WHAT YOU NEED TO DO
Please give the number of lines in the records below that include "computer", with no other output.

Screenshot grounding data:
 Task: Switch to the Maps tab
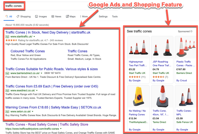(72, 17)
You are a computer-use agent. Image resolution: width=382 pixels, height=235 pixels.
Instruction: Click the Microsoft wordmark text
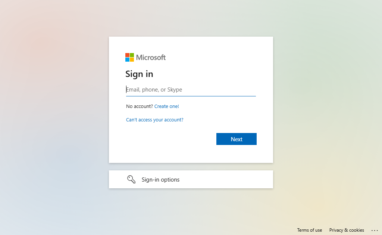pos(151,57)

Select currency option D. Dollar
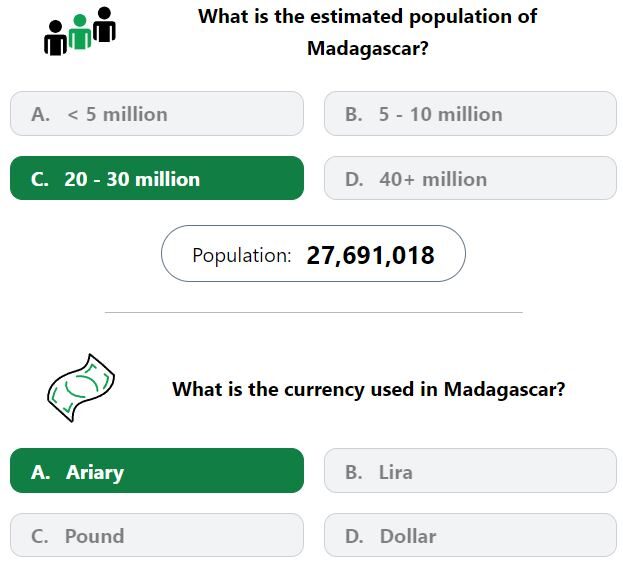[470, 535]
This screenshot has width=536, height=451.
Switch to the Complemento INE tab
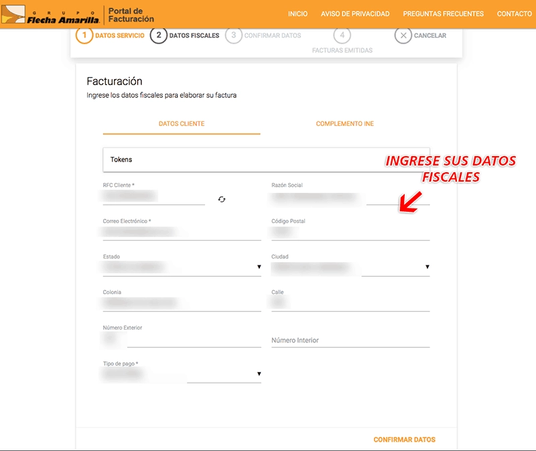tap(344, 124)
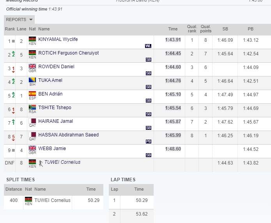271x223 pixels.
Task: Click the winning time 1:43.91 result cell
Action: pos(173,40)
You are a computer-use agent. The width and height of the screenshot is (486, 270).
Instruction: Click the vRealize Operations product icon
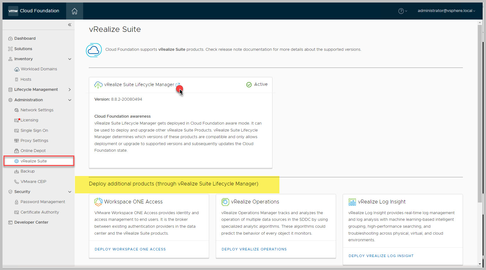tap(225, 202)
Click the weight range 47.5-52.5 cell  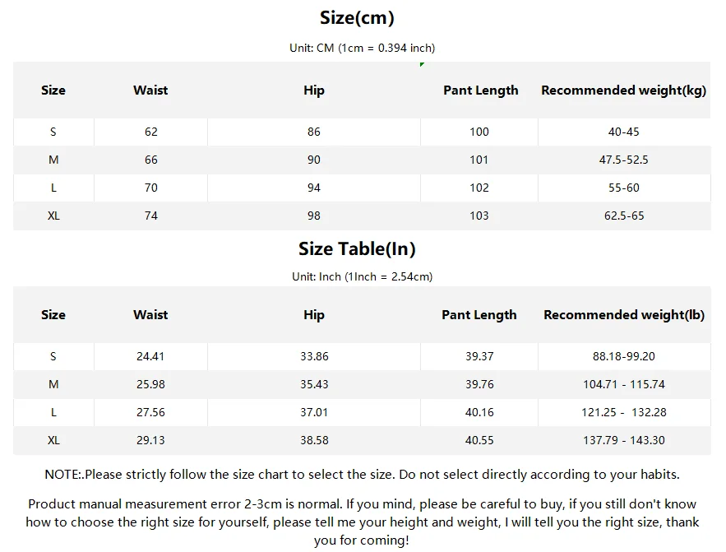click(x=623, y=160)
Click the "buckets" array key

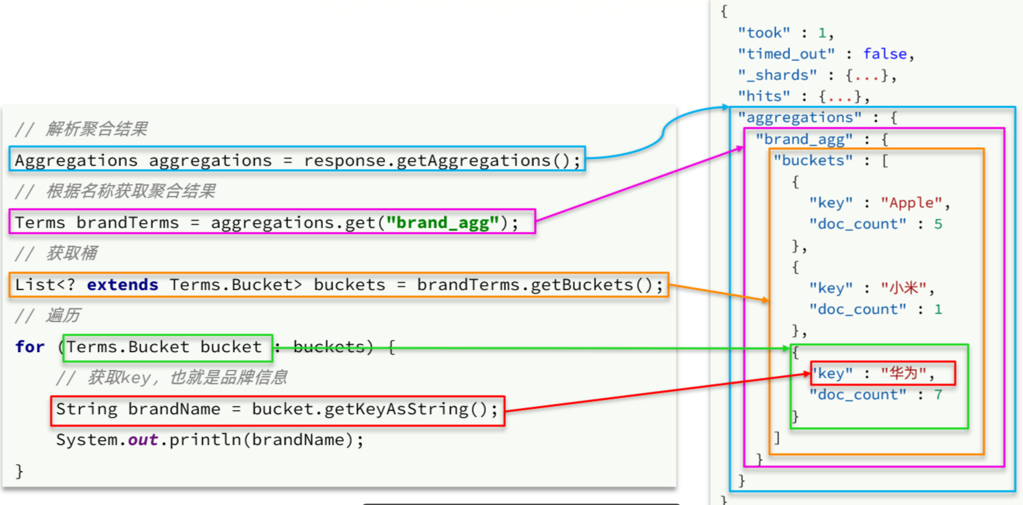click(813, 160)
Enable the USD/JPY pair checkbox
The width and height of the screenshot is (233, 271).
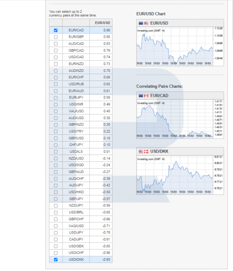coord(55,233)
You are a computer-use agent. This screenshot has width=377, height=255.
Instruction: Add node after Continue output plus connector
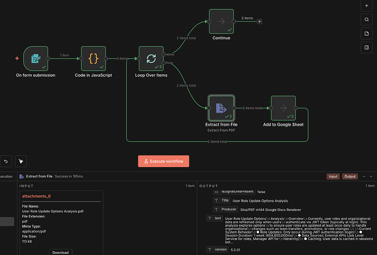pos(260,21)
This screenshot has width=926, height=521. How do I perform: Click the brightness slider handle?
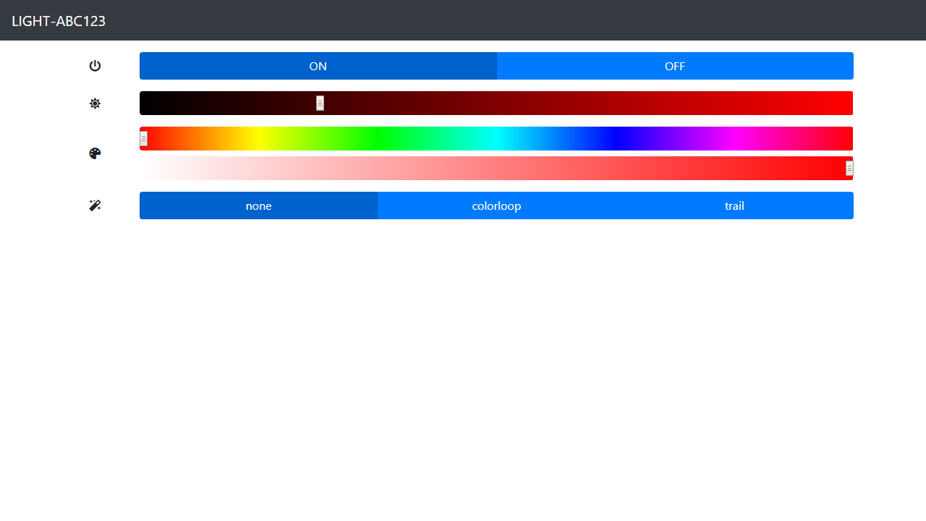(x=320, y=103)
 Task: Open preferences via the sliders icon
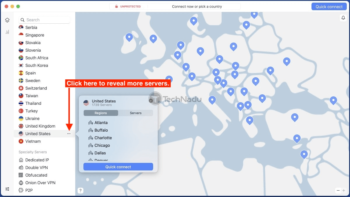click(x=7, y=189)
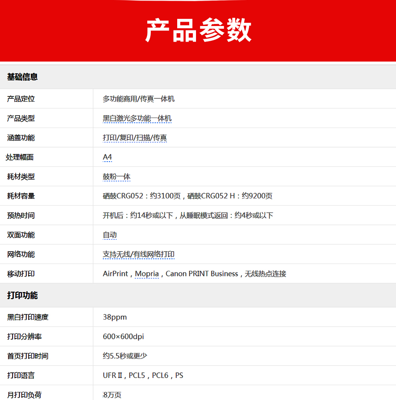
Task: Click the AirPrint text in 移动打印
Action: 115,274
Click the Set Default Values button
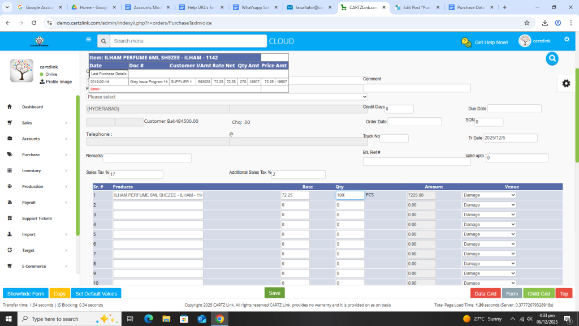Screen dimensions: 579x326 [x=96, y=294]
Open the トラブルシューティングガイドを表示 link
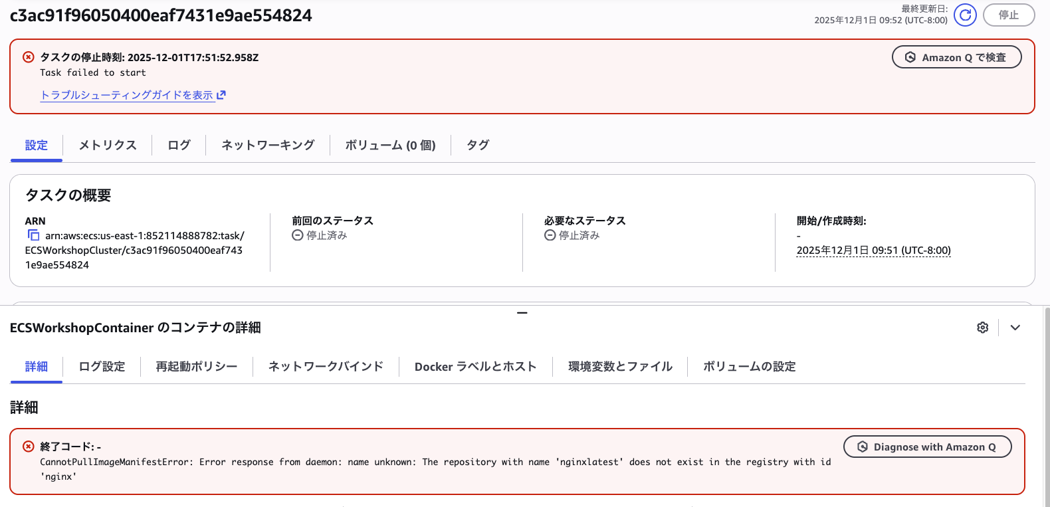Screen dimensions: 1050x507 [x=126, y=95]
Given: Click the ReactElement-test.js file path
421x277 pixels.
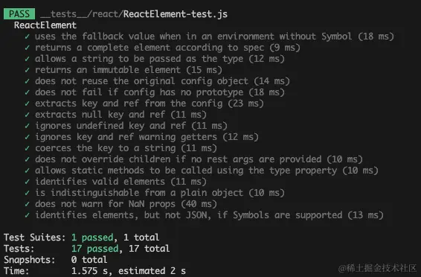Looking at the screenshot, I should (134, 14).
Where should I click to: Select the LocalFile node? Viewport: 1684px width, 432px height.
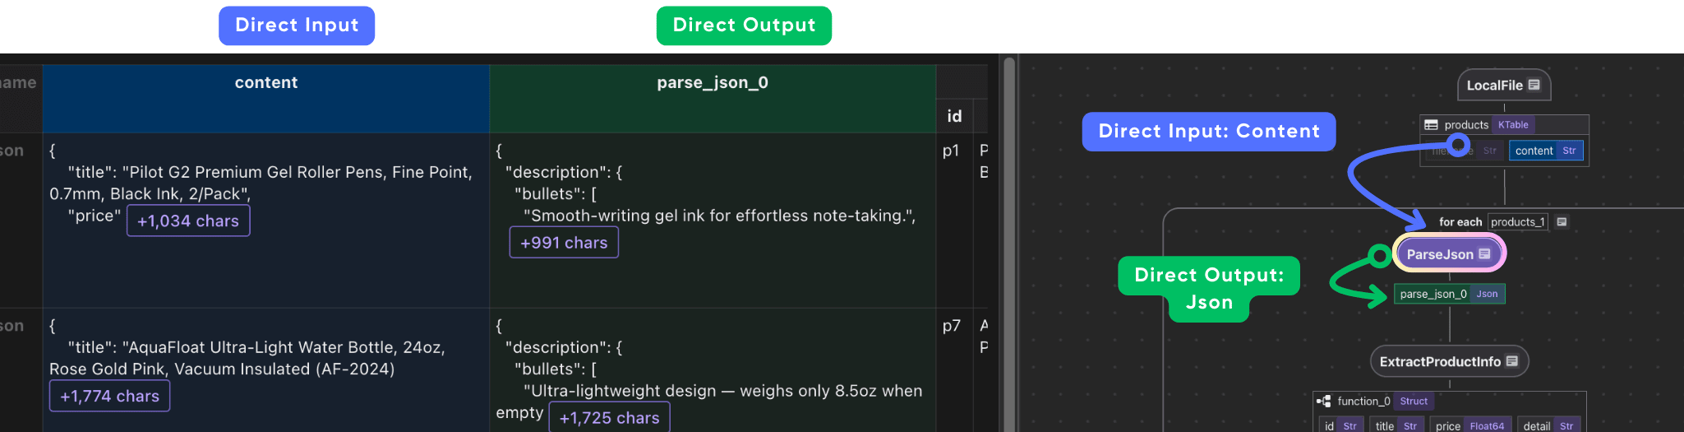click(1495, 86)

TASK OUTPUT
3